A bodyguard protecting U.S. Virgin Islands Gov. John de Jongh assaulted a Daily Caller reporter outside Reagan National Airport early Wednesday evening. De Jongh arrived in Washington, D.C. unexpectedly for a visit that did not appear on his public schedule and may be related to an intensifying bribery scandal involving several Virgin Islands elected officials.
A Daily Caller investigation in February unearthed allegations that de Jongh accepted bribes in exchange for facilitating the sale of a telecommunications company to a politically embattled U.S. telecom cooperative.
According to TheDC’s source within U.S. Justice Department, who served on a team put in place to arrest finance executives close to that telecommunications deal, de Jongh accepted part of at least $20 million in cash bribes that floated throughout the U.S. Virgin Islands (USVI) government.
As De Jongh exited a terminal concourse past airport security and climbed on an escalator Wednesday, TheDC called out his name several times. On the escalator, the security guard physically blocked the governor from this reporter, who identified himself as a Daily Caller staffer.
“You guys got to keep a distance. Keep your distance,” the bodyguard said.
De Jongh and his bodyguard kept walking outside the airport and walked toward a waiting black Chevy Suburban SUV.
Still following, TheDC asked the embattled U.S. Virgin Islands chief executive, “Why are you in Washington when it’s not on your official schedule?”
Now on the sidewalk outside Reagan National Airport, de Jongh’s bodyguard got physical when TheDC asked the question a second time.
The bodyguard grabbed this reporter’s arm, twisted it and physically restrained him.
“Why are you touching me?” this reported asked.
“Because I’m his security,” the bodyguard answered. “You don’t get close to the governor.”
Since the physical altercation the bodyguard initiated, de Jongh Communications Director Jean Greaux has not responded to multiple requests for comment about why de Jongh is in Washington unexpectedly, or if he plans to meet Attorney General Eric Holder or some other person at the Department of Justice.
On Tuesday, The Daily Caller reported that Holder was again holding up law enforcement teams ready to arrest USVI senators, alleged financial criminals, members of de Jongh’s administration and potentially de Jongh himself over their connection to a scheme involving financial crimes and bribery.
According to TheDC’s DOJ source, on Tuesday, those teams were “waiting” for Holder to give the green light for “execution” of arrest warrants. “Everything is in place now,” the source said. “We’re just waiting for them to say ‘execute.’”

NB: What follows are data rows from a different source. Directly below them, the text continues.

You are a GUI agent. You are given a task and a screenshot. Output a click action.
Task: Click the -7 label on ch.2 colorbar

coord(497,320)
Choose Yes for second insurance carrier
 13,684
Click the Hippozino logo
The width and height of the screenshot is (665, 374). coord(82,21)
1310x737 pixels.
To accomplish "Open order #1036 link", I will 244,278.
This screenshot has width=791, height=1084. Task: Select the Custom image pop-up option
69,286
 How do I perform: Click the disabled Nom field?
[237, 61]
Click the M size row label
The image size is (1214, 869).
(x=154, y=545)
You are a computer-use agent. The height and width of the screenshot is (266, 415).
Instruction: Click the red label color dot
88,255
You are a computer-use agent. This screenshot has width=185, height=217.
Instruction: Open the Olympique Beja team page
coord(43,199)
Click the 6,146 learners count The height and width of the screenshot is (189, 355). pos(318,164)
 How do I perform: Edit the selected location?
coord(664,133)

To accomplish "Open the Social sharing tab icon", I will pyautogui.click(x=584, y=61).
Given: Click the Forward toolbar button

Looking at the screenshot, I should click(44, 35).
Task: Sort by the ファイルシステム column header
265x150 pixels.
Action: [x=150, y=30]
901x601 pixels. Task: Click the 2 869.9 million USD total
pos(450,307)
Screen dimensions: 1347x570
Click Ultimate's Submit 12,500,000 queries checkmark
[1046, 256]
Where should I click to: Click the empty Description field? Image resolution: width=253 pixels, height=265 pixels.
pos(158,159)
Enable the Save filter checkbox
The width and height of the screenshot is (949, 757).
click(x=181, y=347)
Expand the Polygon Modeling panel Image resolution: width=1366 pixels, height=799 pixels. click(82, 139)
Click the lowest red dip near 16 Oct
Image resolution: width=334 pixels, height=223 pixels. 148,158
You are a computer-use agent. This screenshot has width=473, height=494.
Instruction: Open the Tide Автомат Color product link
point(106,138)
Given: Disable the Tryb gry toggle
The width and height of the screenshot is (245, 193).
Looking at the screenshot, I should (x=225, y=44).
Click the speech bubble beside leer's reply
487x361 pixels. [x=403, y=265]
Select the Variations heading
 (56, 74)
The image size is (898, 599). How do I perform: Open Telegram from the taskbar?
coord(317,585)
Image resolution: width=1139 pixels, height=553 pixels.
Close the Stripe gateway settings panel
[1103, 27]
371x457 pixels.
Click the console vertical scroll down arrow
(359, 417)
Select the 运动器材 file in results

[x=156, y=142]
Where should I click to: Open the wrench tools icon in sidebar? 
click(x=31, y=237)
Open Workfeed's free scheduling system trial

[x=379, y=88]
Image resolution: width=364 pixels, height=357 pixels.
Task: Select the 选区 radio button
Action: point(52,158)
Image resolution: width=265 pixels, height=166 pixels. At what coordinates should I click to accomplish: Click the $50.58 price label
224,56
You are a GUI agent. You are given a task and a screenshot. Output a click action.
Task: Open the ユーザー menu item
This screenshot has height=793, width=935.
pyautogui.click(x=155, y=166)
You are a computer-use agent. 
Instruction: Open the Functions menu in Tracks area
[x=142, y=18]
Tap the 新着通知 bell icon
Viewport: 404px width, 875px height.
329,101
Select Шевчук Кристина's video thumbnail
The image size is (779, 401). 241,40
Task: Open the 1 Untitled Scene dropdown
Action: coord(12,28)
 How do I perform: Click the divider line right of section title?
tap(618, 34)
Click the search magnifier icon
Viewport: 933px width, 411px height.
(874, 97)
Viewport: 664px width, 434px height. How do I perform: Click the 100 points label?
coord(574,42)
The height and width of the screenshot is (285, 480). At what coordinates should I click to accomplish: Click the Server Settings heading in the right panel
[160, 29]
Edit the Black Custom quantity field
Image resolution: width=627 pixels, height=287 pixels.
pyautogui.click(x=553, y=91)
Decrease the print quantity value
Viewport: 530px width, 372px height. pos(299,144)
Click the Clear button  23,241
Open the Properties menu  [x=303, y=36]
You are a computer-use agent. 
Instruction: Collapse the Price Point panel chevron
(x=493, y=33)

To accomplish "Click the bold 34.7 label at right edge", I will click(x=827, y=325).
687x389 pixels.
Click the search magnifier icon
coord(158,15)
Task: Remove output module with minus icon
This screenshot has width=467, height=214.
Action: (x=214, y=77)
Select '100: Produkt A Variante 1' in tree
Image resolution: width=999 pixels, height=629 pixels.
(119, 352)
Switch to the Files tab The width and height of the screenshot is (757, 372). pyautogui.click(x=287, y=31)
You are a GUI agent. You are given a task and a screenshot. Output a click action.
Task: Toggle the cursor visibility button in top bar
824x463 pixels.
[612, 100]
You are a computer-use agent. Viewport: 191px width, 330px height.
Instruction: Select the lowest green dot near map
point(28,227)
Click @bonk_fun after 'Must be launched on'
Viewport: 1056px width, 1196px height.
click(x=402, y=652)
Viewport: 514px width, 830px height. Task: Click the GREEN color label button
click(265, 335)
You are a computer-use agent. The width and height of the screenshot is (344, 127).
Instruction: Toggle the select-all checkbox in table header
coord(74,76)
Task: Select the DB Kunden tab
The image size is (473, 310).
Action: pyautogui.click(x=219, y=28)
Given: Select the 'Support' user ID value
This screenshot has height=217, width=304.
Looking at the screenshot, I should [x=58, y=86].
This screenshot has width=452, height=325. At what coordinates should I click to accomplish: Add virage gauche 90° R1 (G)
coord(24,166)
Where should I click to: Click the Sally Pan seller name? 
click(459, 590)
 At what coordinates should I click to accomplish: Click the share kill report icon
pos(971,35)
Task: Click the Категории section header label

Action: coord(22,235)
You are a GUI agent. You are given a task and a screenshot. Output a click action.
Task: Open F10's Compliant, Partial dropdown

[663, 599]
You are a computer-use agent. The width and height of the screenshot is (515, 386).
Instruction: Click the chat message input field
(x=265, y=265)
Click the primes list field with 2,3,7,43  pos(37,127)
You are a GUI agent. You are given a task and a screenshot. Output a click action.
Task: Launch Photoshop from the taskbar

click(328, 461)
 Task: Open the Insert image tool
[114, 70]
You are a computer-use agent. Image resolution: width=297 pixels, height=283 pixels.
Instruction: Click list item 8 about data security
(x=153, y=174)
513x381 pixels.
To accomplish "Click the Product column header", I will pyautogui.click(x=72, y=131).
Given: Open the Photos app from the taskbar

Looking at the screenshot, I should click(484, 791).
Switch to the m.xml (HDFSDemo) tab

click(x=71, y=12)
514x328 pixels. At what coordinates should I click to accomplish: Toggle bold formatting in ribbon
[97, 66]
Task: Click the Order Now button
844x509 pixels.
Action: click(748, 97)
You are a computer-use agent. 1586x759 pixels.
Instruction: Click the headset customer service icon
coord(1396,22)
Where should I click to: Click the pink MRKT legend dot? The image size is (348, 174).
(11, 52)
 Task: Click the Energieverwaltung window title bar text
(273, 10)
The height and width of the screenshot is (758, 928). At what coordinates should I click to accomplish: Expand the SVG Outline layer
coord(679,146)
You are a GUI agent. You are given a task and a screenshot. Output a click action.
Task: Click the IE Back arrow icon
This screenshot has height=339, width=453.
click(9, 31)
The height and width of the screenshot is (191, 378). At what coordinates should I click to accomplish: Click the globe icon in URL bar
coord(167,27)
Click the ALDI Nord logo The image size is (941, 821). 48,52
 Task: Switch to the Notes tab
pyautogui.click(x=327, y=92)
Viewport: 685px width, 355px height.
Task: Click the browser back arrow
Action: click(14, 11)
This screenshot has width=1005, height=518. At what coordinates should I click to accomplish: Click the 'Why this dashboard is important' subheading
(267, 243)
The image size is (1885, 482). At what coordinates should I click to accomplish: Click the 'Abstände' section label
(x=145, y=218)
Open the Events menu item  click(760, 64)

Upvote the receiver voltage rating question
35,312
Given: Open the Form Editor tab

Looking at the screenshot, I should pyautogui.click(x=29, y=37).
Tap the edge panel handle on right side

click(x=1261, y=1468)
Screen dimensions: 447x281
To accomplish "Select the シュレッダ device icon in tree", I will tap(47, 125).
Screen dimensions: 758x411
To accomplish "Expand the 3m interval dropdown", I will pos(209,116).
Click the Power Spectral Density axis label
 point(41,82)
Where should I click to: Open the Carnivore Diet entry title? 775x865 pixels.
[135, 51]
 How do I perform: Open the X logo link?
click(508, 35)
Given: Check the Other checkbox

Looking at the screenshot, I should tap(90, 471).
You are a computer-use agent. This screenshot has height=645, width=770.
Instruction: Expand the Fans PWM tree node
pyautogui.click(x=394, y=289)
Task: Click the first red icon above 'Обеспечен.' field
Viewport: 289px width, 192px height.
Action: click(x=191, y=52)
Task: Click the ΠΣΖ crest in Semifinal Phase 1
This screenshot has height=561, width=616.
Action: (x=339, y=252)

De Jongh’s trip appears to be related to that scandal. Greaux, however, would not confirm that de Jongh was heading to the DOJ. And DOJ spokeswoman Tracy Schmaler wouldn’t answer when asked if de Jongh was on his way to meet with Holder or another DOJ official.
The bribes at the center of the scandal, according to the source, were for de Jongh, Virgin Islands Attorney General Vincent Frazer and sitting USVI legislators. Their purpose was to quash local concerns about financial irregularities identified on the books of the National Rural Utilities Cooperative Finance Cooperative.
Holder’s Justice Department, the source said, never acted on sealed indictments related to a years-long criminal scheme involving bank fraud and other financial crimes because two prosecutors, on a team of more than 25, accepted bribes. Five other prosecutors, the source said, were compromised in another unspecified way.
The source said, however, that since TheDC broke the story the investigation got back on track due to political pressure the Obama administration faced from both adversaries and supporters, many of whom receive lucrative tax breaks from the Virgin Islands government.
De Jongh’s unexpected trip to Washington marks at least his second such unannounced visit in recent weeks.
De Jongh came to Washington last week for six days for what his spokesman, after repeated questioning, said was his nephew’s graduation from Johns Hopkins University. Johns Hopkins is in Baltimore, and the much larger Baltimore-Washington International Airport is at least 30 miles closer to the campus than Reagan National Airport.
De Jongh’s wife, USVI first lady Cecile de Jongh, joined him in Washington halfway through last week.
That unexpected trip sparked widespread rumors in the Virgin Islands that de Jongh was “arrested” while in Washington. Greaux denied those allegations.
The bodyguard’s use of physical force does not constitute Gov. de Jongh’s first attack against TheDC for closely following this story. In February, he accused TheDC of being racially motivated in its reporting.
“It is a sad, sad day in the life of our territory when gossip and slander wash away reason and truth and fairness and common sense,” de Jongh said in a February statement. “It is a sad day in our nation when reckless allegations can be published without substance or verification as part of the smearing of our President [Barack Obama] or his Attorney General [Eric Holder]. This kind of broad brush stereotyping was shameful in the days of Jim Crow, and it is more so today.”